## Dataset entries:
********

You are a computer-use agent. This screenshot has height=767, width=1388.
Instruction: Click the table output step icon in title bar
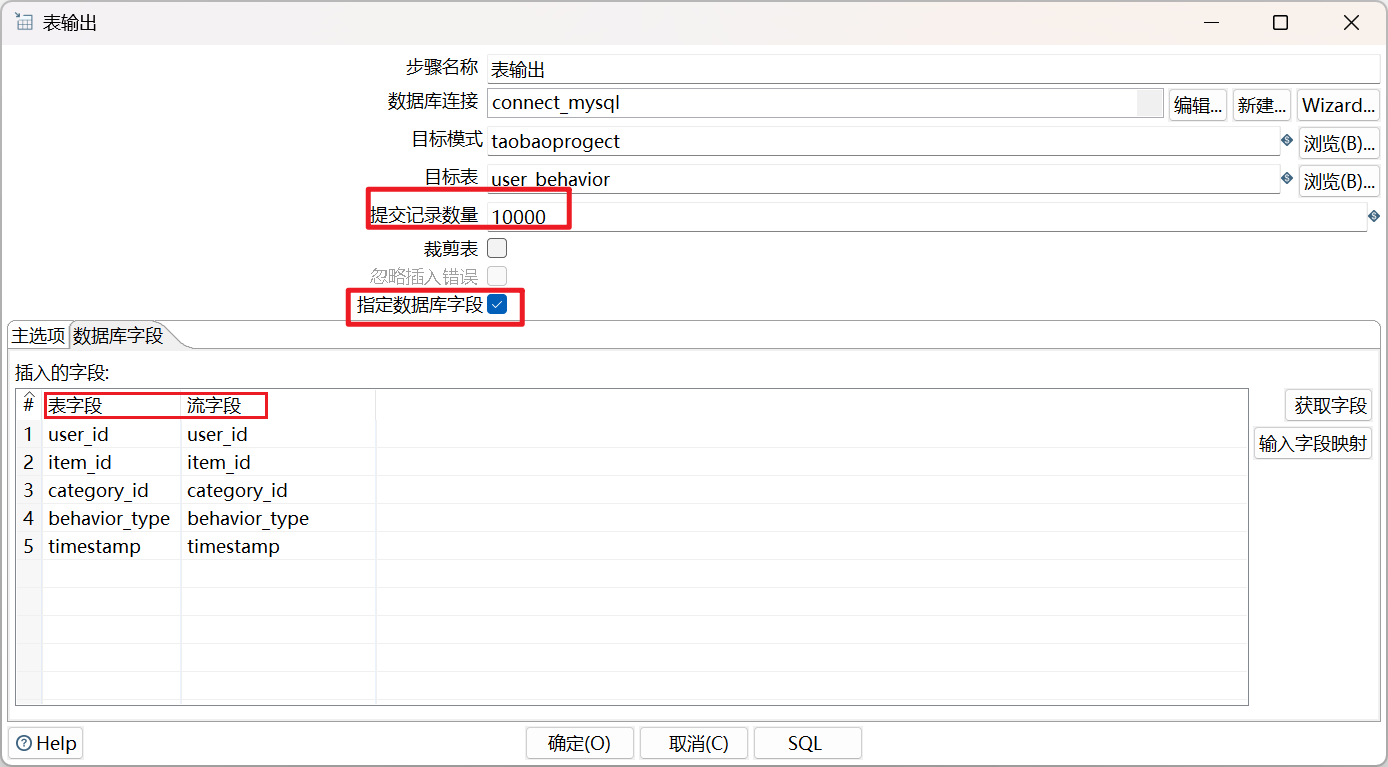coord(23,21)
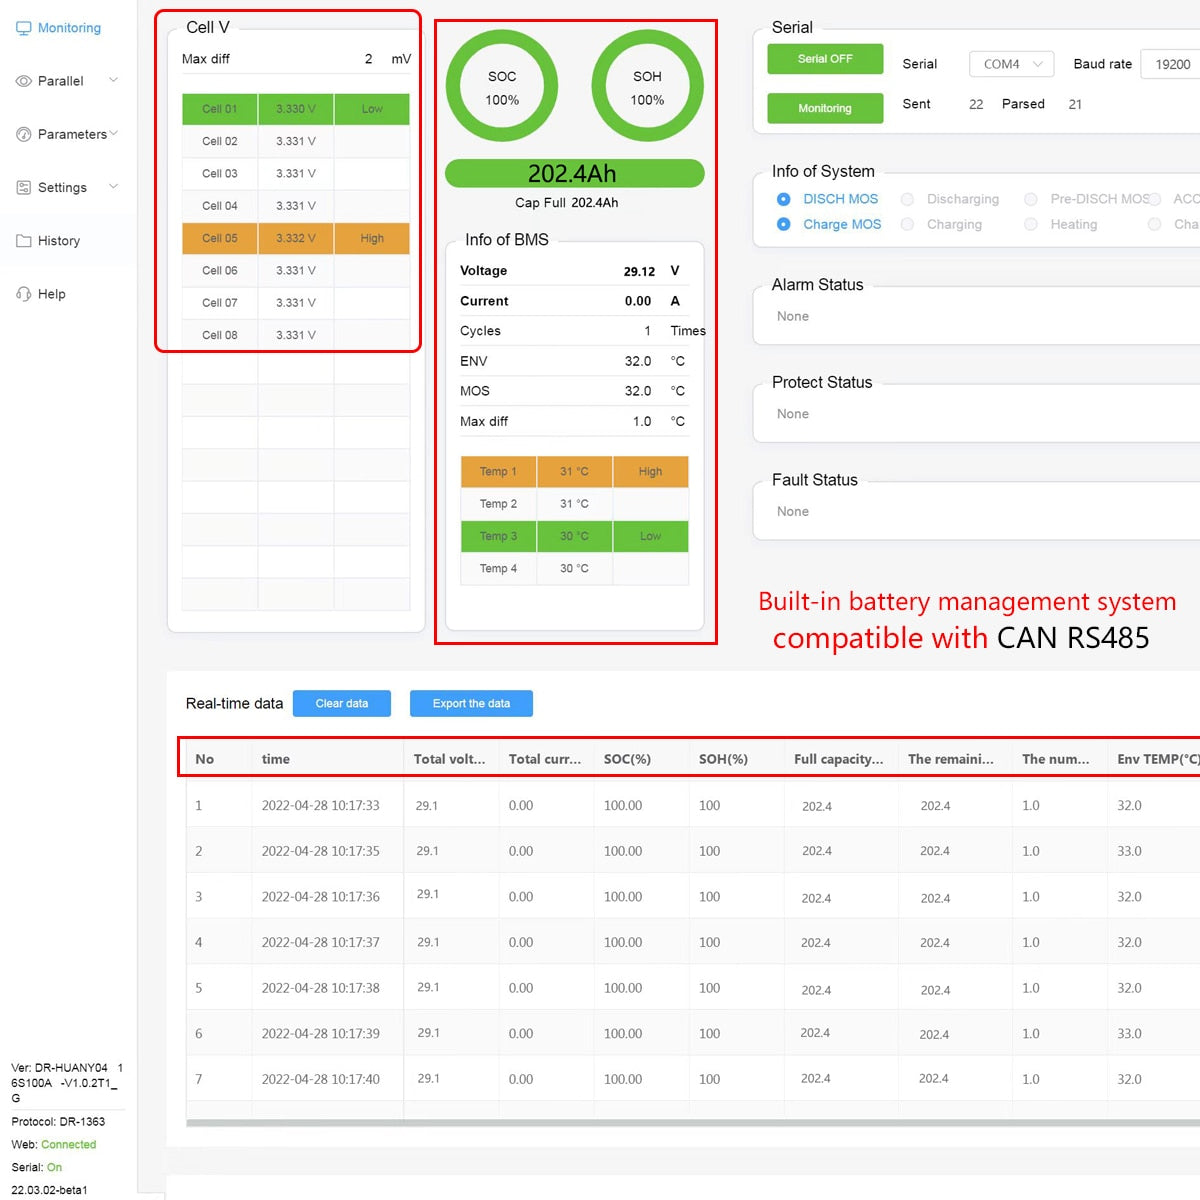Screen dimensions: 1200x1200
Task: Click the SOH 100% circular gauge
Action: (x=647, y=87)
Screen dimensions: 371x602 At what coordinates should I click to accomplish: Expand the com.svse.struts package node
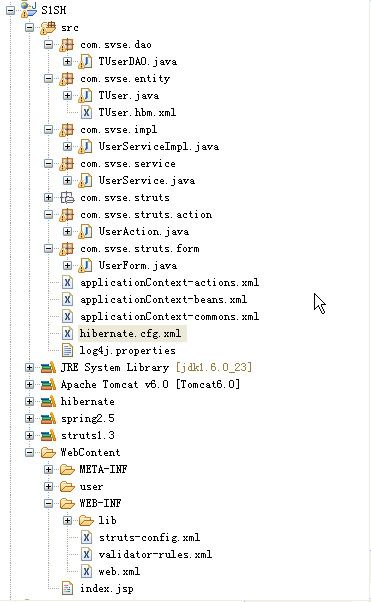(x=48, y=197)
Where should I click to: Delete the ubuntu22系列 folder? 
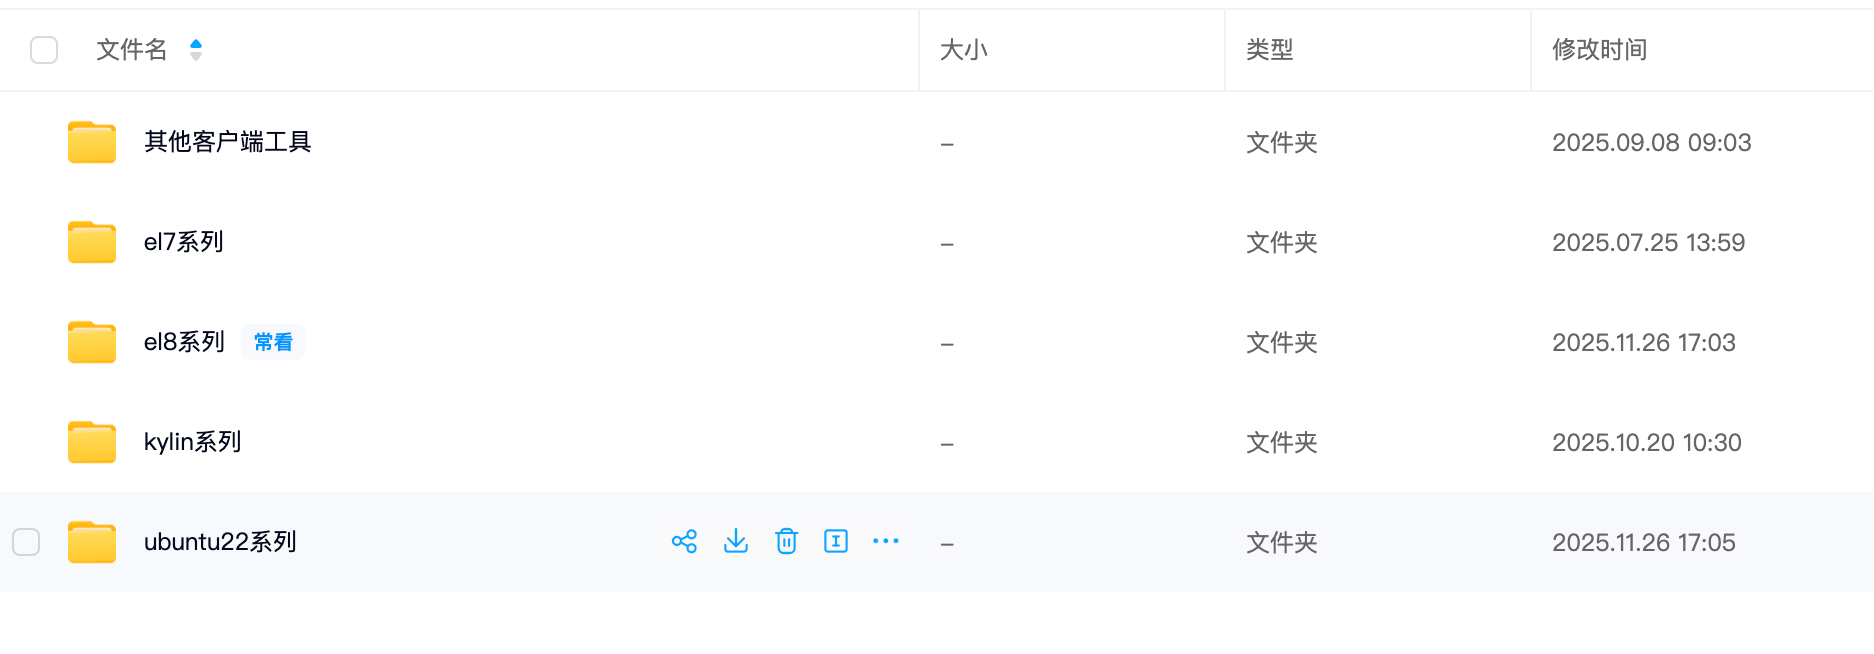tap(786, 542)
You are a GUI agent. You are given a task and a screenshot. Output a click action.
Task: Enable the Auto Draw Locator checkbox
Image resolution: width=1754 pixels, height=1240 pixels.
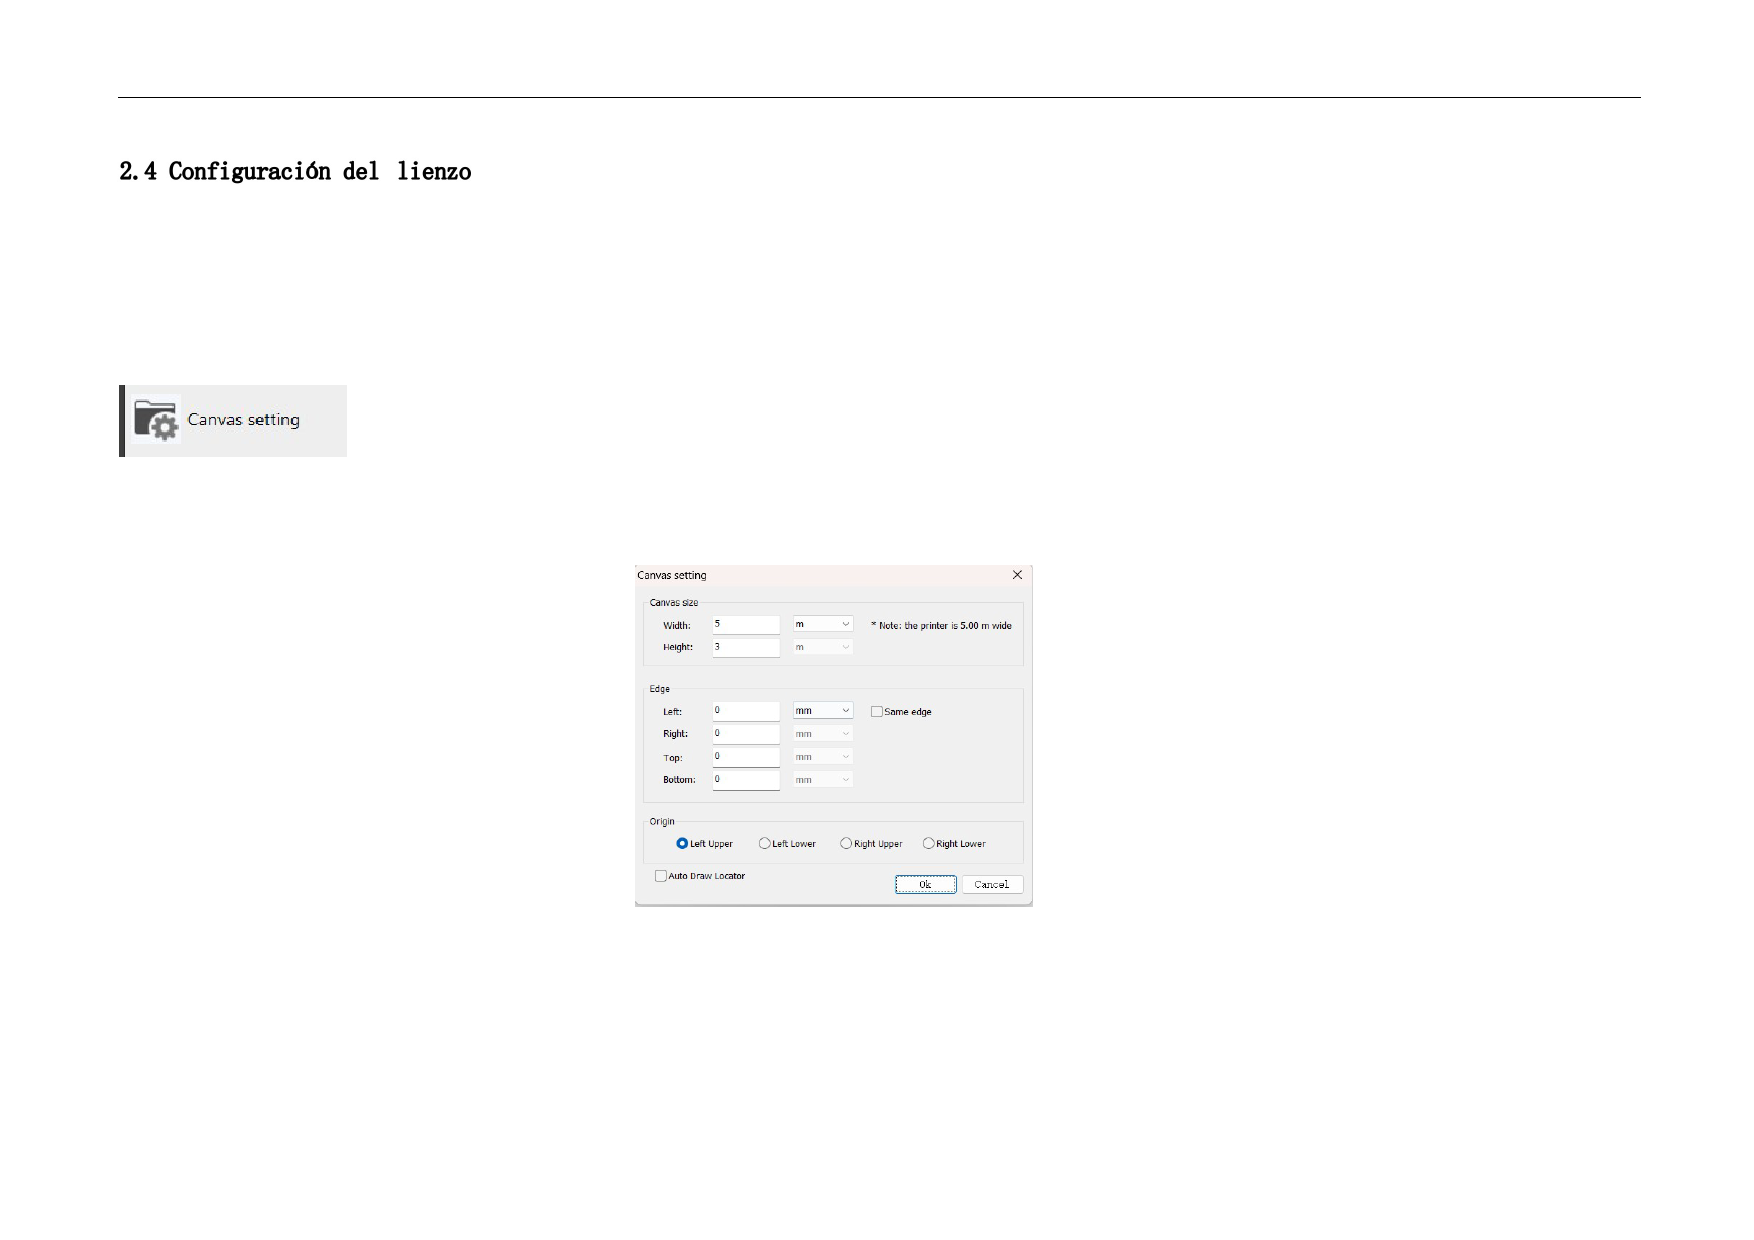(x=661, y=876)
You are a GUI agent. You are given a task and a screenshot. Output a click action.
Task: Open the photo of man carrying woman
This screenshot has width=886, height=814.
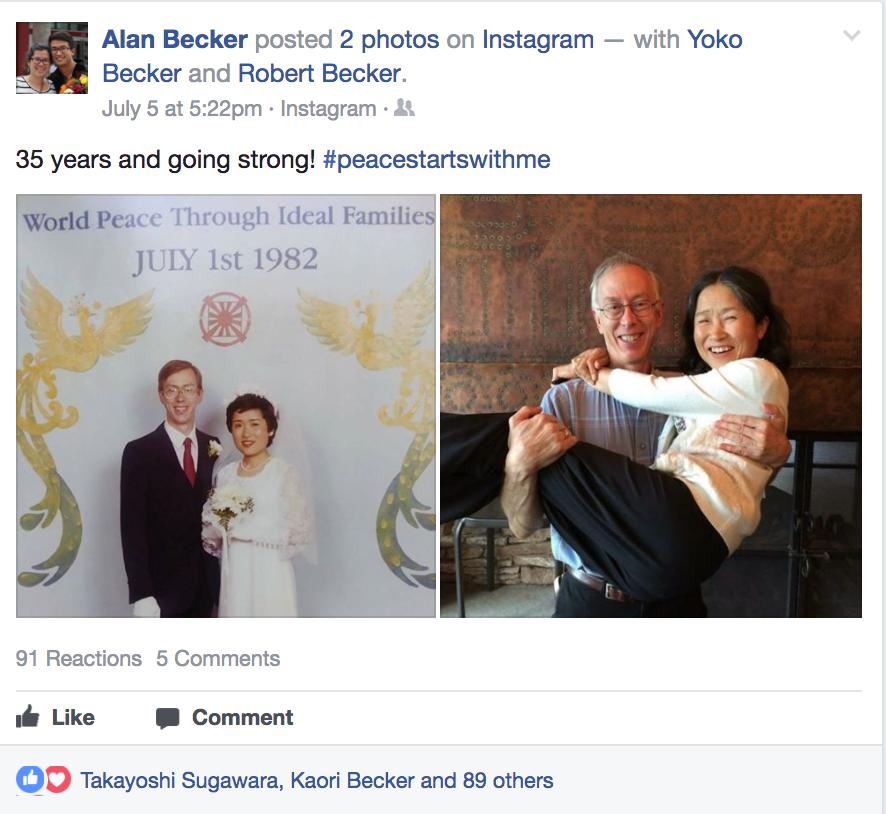pos(651,405)
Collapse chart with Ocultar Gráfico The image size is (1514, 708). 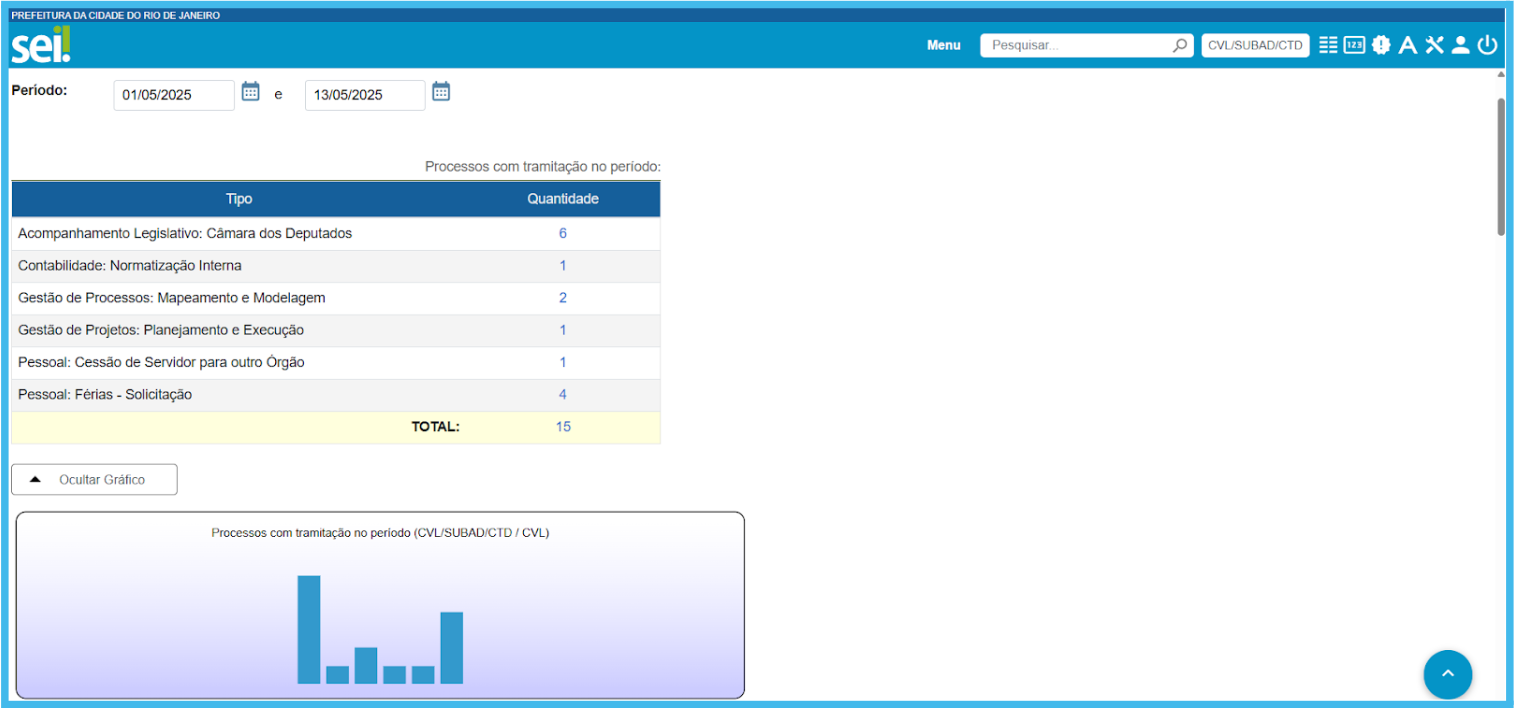[x=94, y=480]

********

## Task item:
Retype the entries above exactly. Stop after the line containing "Task: Open the photo of man carrying woman", and omit the pictures.

## Task result:
You are a computer-use agent. This screenshot has height=767, width=1388.
Instruction: Click the table output step icon in title bar
coord(23,21)
Screen dimensions: 1200x1200
Task: Click the SOH 100% circular gauge
Action: (x=647, y=87)
Screen dimensions: 371x602 At what coordinates should I click to accomplish: Expand the com.svse.struts package node
(x=48, y=197)
Where should I click to: Delete the ubuntu22系列 folder? 
tap(786, 542)
You are a GUI agent. You are given a task and a screenshot. Output a click action.
Task: Enable the Auto Draw Locator checkbox
Image resolution: width=1754 pixels, height=1240 pixels.
(x=661, y=876)
You are a GUI agent. You are given a task and a screenshot. Output a click action.
Task: Open the photo of man carrying woman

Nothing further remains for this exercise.